EXERCISE DIRECTIONS: Would you please output the lines of the data below from the one containing "The height and width of the screenshot is (740, 1043)." to the end, exactly and with nothing added?

(Stored data entries)
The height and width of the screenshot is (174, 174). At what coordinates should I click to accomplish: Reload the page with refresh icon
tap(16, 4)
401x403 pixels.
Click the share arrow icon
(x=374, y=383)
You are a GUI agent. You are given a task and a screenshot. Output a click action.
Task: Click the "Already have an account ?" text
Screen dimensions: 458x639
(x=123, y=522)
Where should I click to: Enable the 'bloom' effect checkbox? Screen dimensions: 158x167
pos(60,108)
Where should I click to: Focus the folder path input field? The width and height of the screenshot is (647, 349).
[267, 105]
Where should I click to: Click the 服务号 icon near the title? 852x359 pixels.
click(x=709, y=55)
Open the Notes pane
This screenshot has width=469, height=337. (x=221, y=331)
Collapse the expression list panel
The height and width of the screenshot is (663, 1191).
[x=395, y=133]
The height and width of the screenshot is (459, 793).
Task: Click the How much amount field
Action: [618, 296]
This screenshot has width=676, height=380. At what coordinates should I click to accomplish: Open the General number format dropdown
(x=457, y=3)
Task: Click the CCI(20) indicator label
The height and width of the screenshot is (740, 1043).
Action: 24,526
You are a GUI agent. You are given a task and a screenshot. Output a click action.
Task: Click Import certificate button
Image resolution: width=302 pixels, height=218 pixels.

WRITTEN RESPONSE:
The height and width of the screenshot is (740, 1043).
Action: 24,526
You are a GUI agent. You are given a task and a screenshot. Output a click action.
Task: Click Import certificate button
Image resolution: width=302 pixels, height=218 pixels.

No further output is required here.